**Try it**
Rewrite the part of the records that opens with the line containing "Locate an element on the screen. The" and closes with the line containing "last-value-tag-text: 6.3496 is", replacing "element" with "item" and keeping everything else the same. Leave the pictures out of your answer.

[Stored records]
···
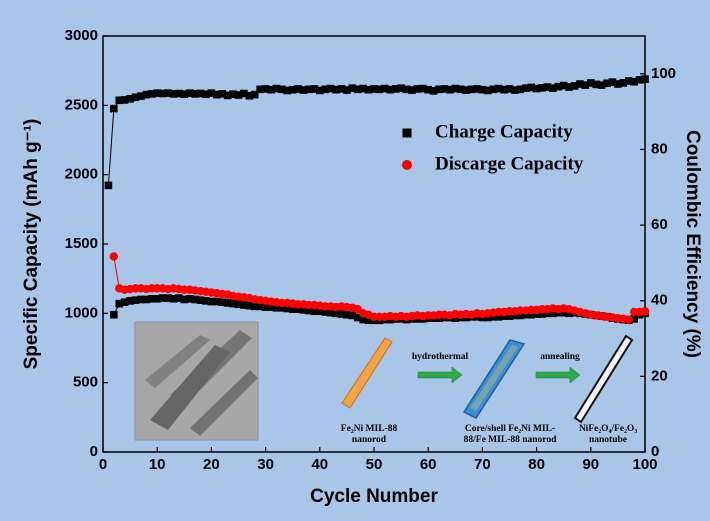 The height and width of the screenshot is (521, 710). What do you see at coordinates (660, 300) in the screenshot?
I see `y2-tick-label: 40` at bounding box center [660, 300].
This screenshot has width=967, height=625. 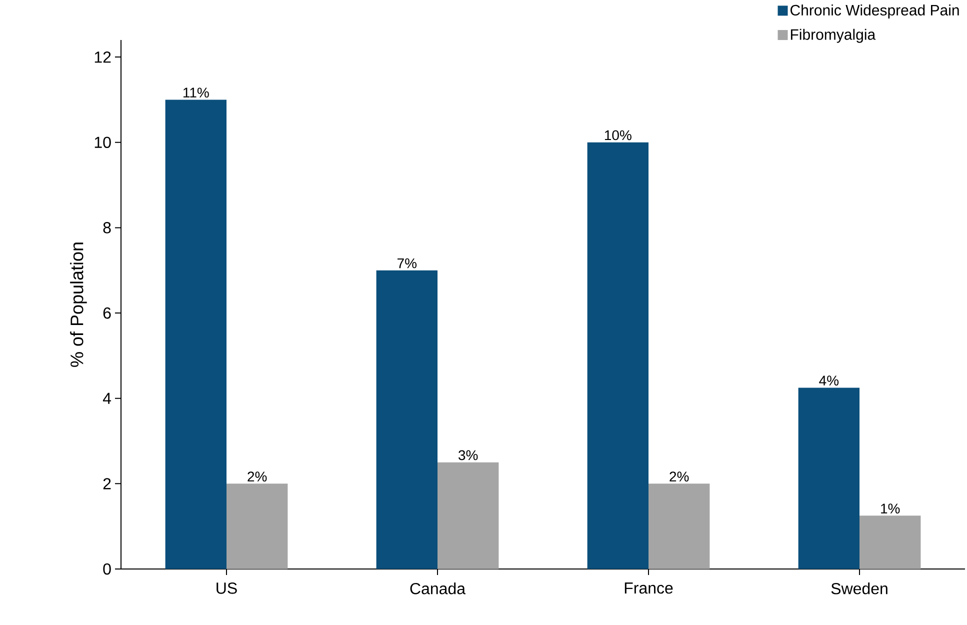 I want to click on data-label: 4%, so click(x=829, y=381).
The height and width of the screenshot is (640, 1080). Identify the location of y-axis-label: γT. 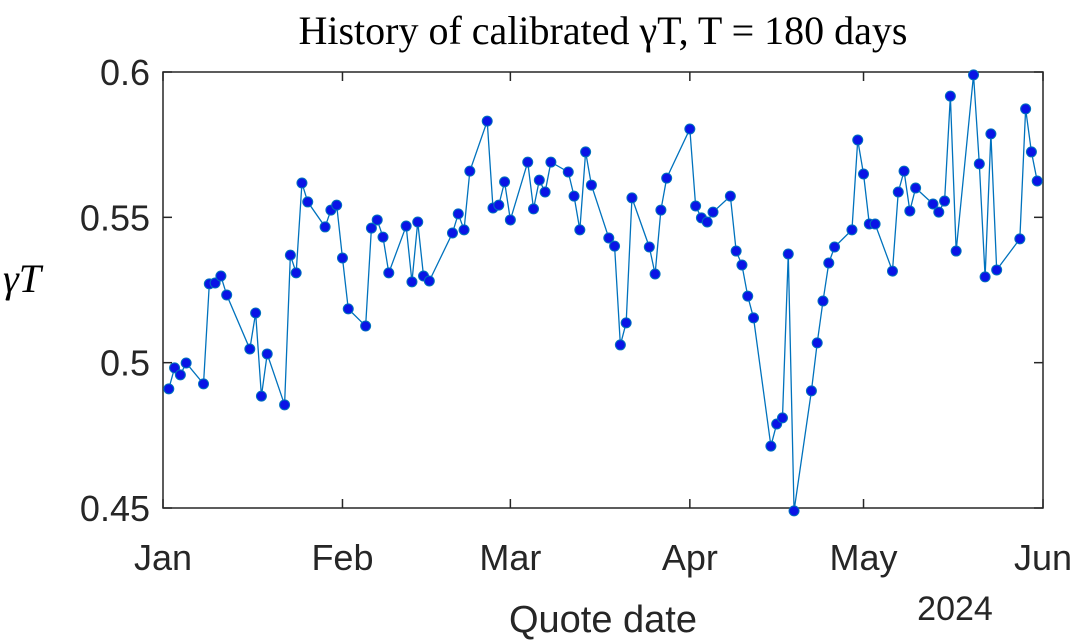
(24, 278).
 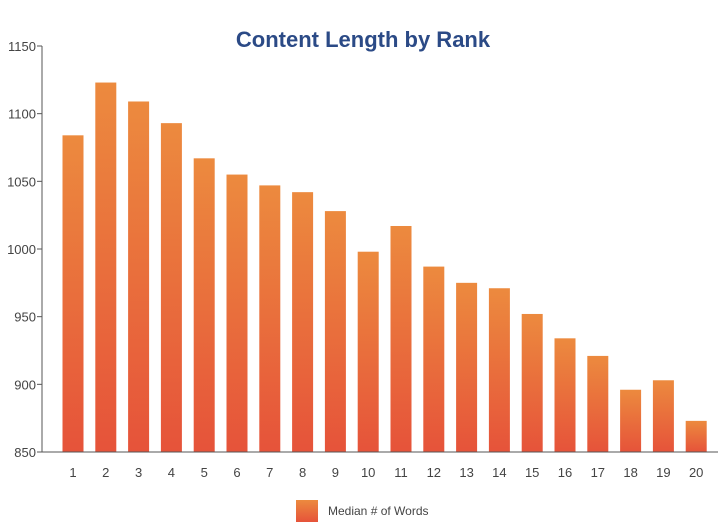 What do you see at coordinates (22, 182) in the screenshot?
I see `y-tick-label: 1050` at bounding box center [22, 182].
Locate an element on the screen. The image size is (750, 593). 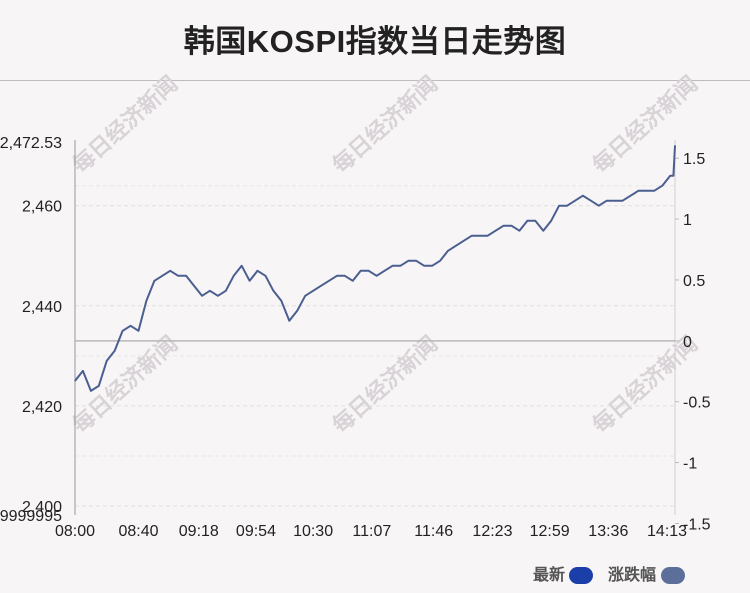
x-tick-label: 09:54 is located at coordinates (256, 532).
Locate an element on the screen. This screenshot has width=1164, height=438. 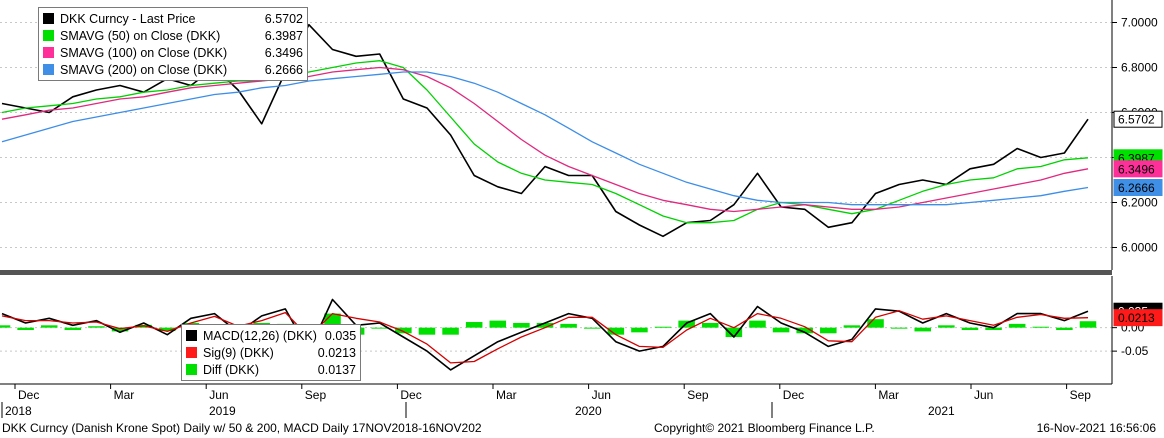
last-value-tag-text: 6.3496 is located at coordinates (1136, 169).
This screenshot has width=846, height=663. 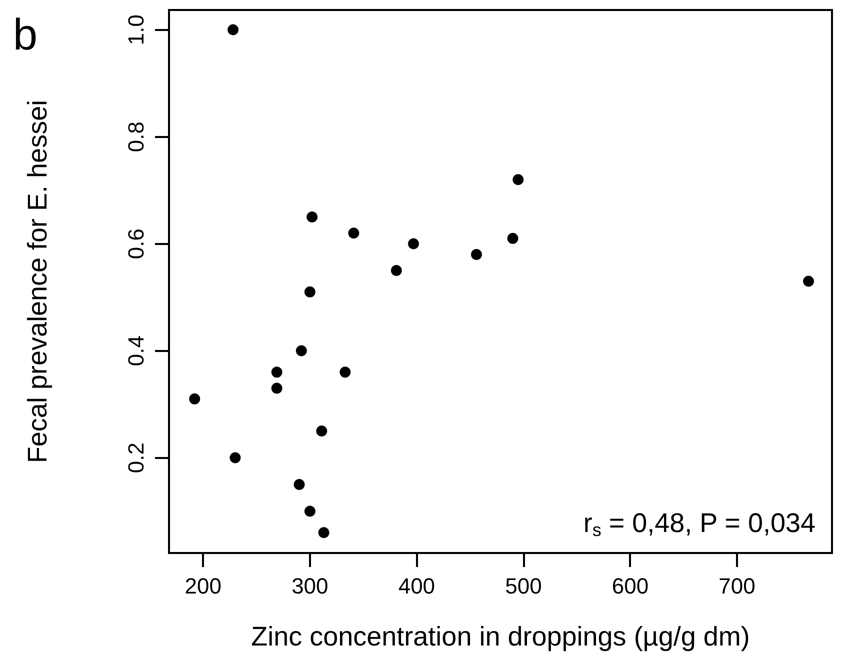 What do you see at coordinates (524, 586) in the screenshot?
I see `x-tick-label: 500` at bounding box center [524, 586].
···
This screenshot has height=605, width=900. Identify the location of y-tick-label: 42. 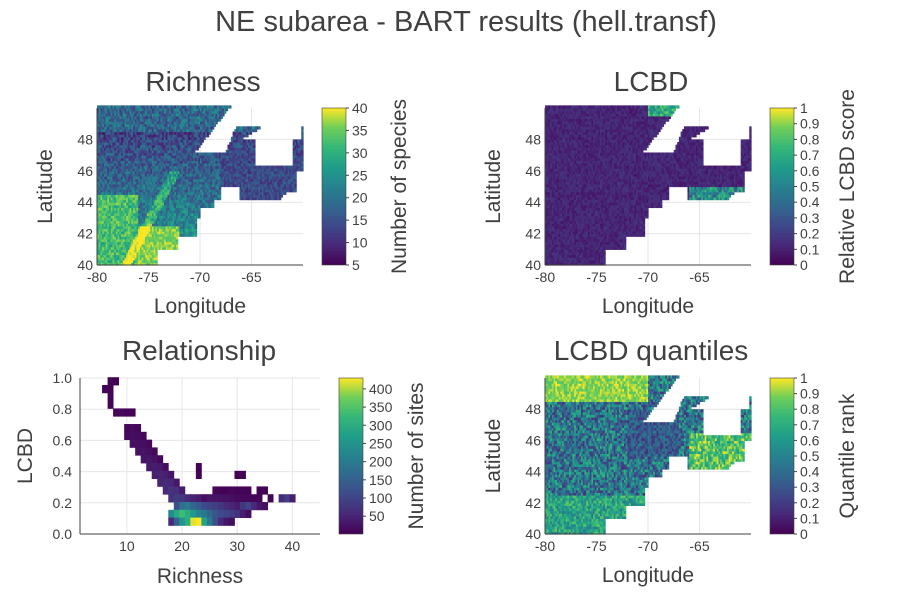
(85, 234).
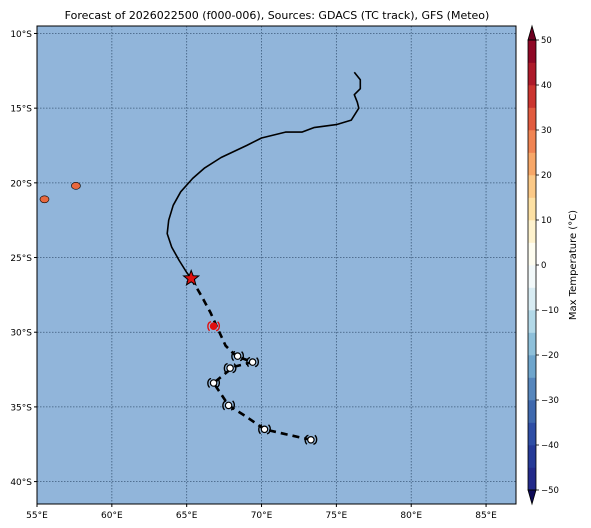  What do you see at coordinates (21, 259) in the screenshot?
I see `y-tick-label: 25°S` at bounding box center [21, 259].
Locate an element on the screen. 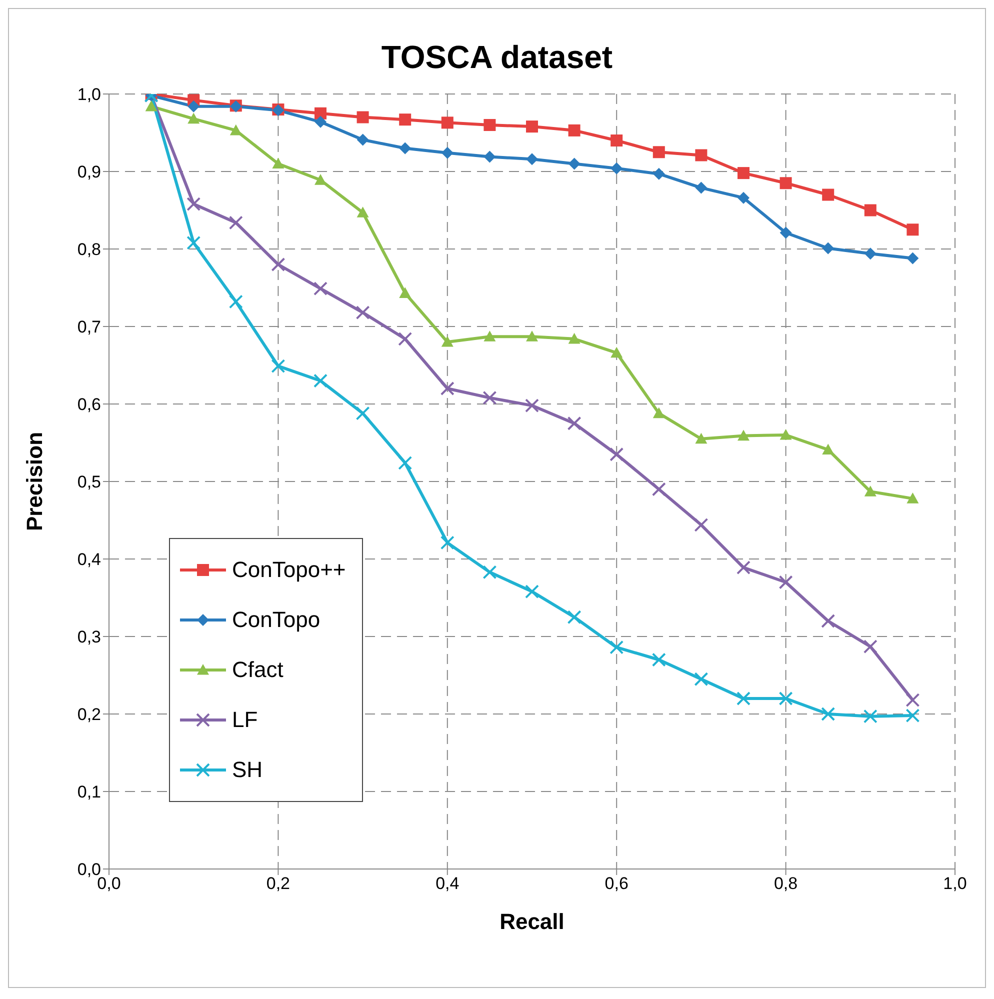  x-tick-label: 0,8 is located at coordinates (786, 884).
···
**Exercise answer**
Locate an item on the screen. The image size is (750, 593). 
x-tick-label: 09:54 is located at coordinates (256, 532).
Locate an item on the screen. This screenshot has width=1164, height=438. 
last-value-tag-text: 6.3496 is located at coordinates (1136, 169).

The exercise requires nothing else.